Continued growth led to Al Noor Hospitals entering the FTSE 250 Index of leading companies in October 2014. The company which had first performed open heart surgery in 2003, established a 24-hour cardiology department at the Al Noor Hospital on Airport Road in Abu Dhabi in November 2014. In August 2015, the company entered into leases to expand its existing facilities at Airport Road in Abu Dhabi, at Khalifa Street in Abu Dhabi and at Al Ain Hospital in Al Ain.

On 14 October 2015 Mediclinic International announced a merger with Al Noor Hospitals.

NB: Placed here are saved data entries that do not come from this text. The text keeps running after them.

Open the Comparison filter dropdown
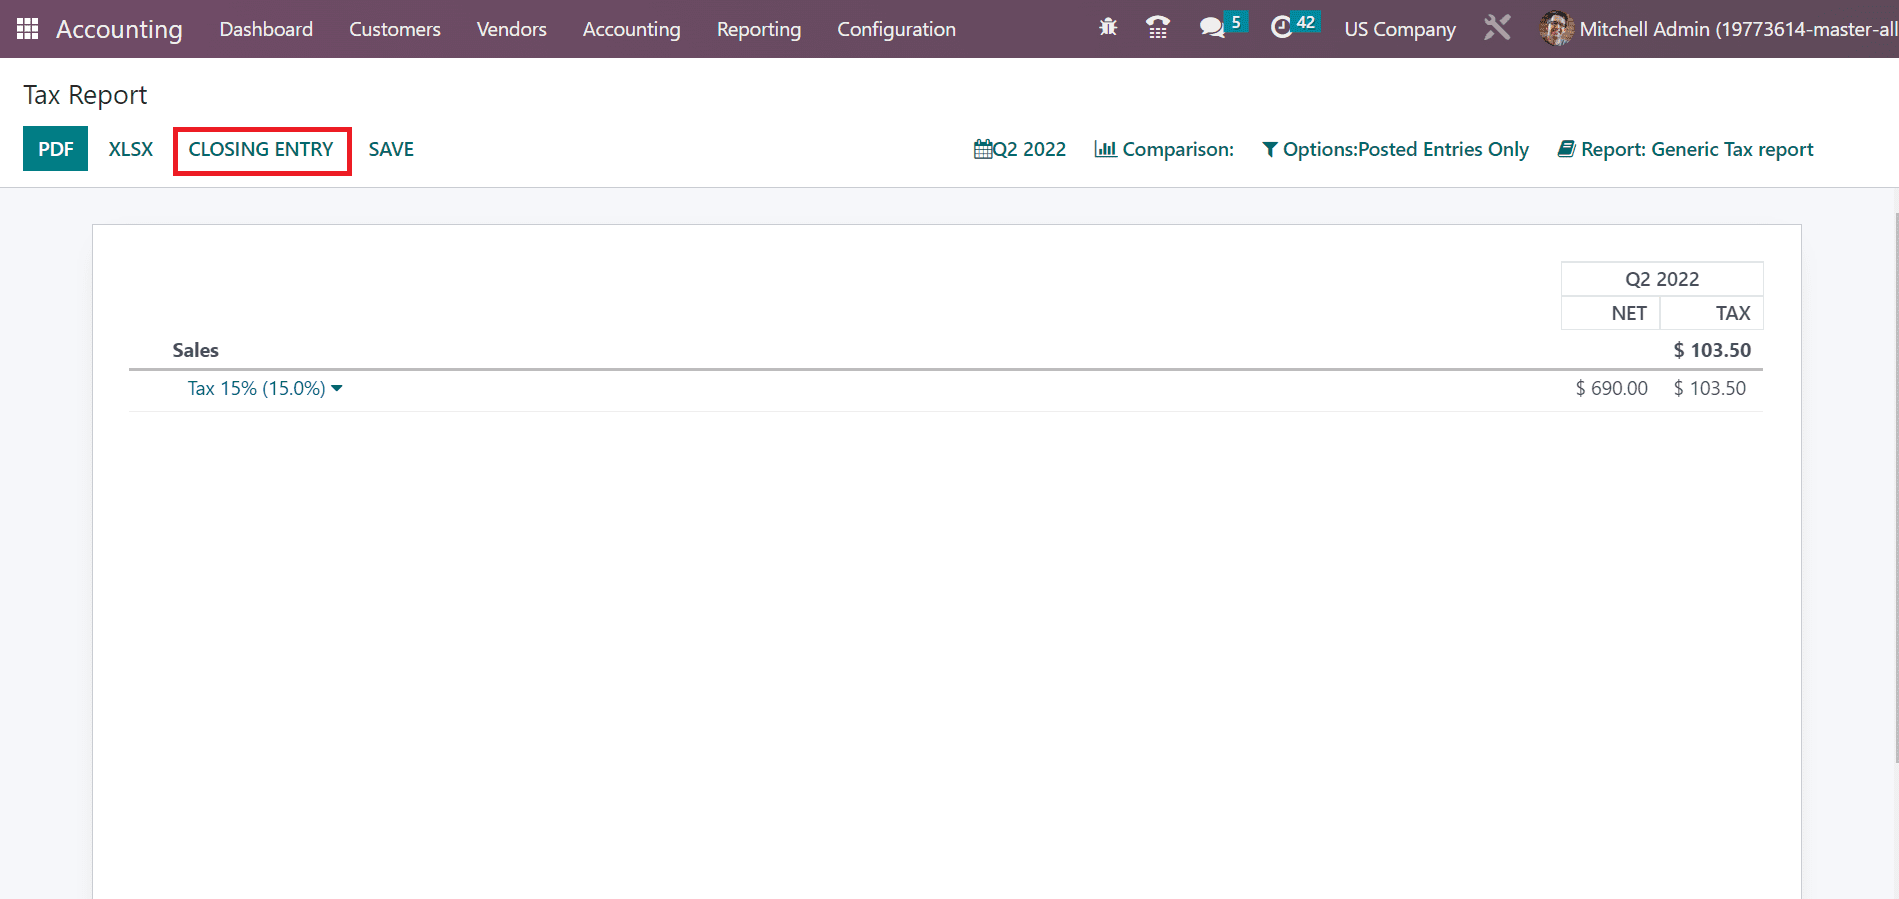This screenshot has width=1899, height=899. pos(1164,149)
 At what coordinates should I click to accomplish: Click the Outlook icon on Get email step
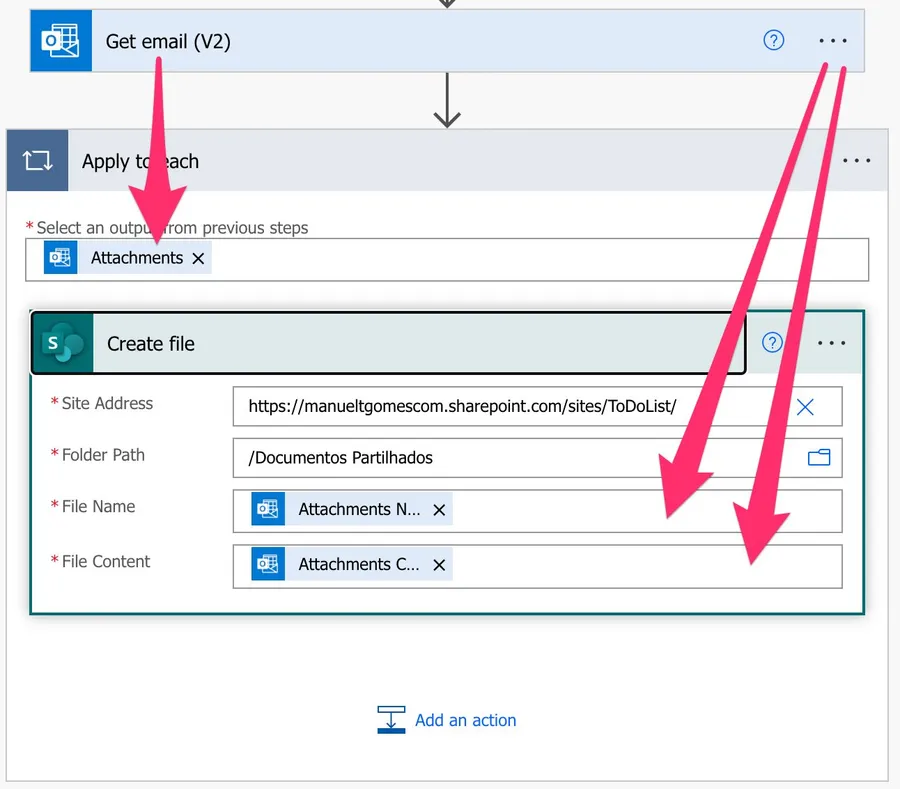[x=60, y=41]
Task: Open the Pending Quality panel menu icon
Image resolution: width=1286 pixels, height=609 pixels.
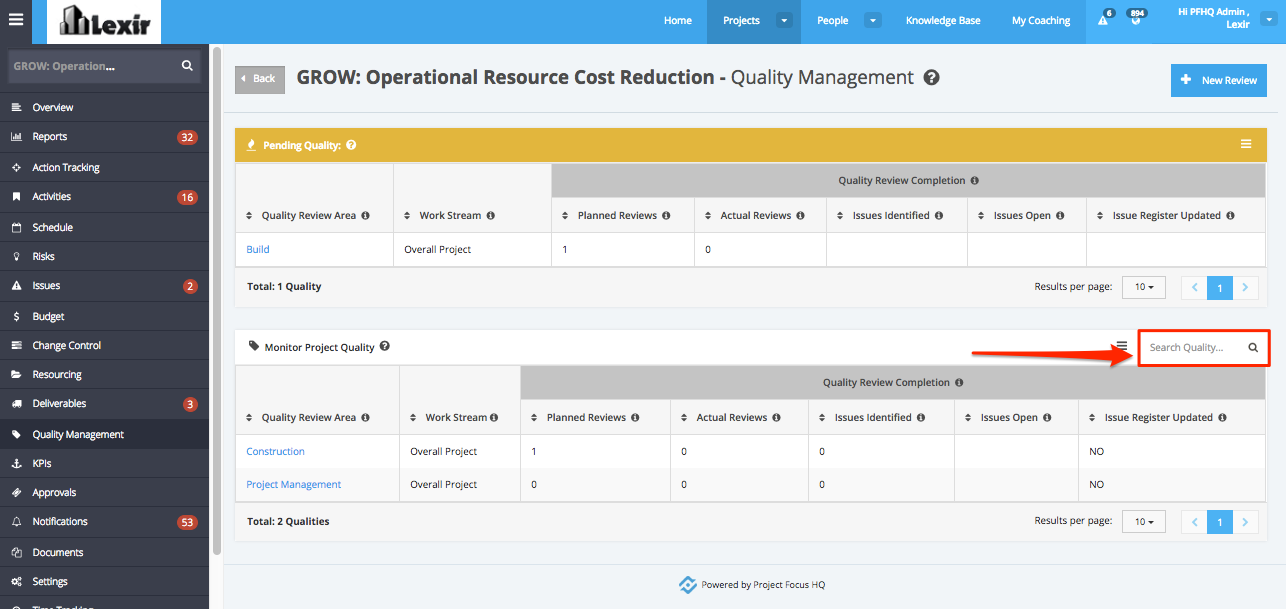Action: pos(1246,144)
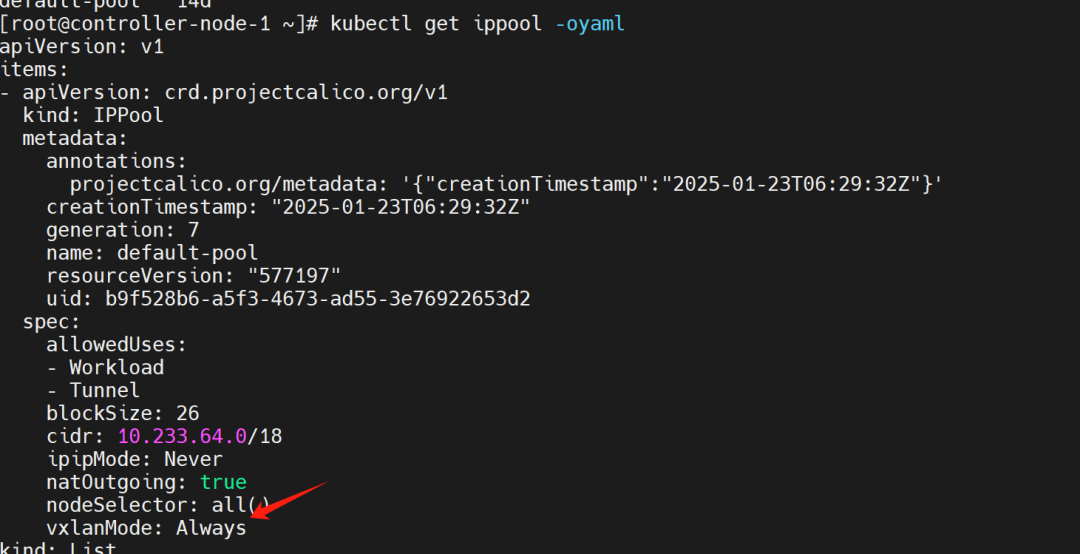Click the spec section heading
The height and width of the screenshot is (554, 1080).
[51, 322]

Shortly thereafter NMC Health also announced a potential bid for Al Noor Hospitals, as did VPS Healthcare on 20 October 2015. A major bidding battle for dominance of the healthcare market in the Gulf Region ensued and, although NMC Health withdrew from the bidding on 16 November 2015, it was not until 30 November 2015 that VPS Healthcare withdrew. The final deal valued Al Noor Hospitals at £1.4 billion (US$2.1 billion). One analyst even suggested that the bidding battle would result in the healthcare sector becoming the next mining sector in terms of its attractiveness to international financial markets.

The merger between Al Noor Hospitals and Mediclinic International was completed on 15 February 2016. The size of the merger resulted in Mediclinic joining the FTSE 100 Index of leading companies in March 2016.

==Operations==
The company operated 227 operational beds at primary, secondary, and tertiary care through three hospitals (Airport Road in Abu Dhabi, Khalifa Street in Abu Dhabi and Al Ain Hospital in Al Ain) and nine medical centres. At the time of its flotation its market share in Abu Dhabi was 39%, more than double its nearest competitor. It employed 4,500 people, including 550 doctors.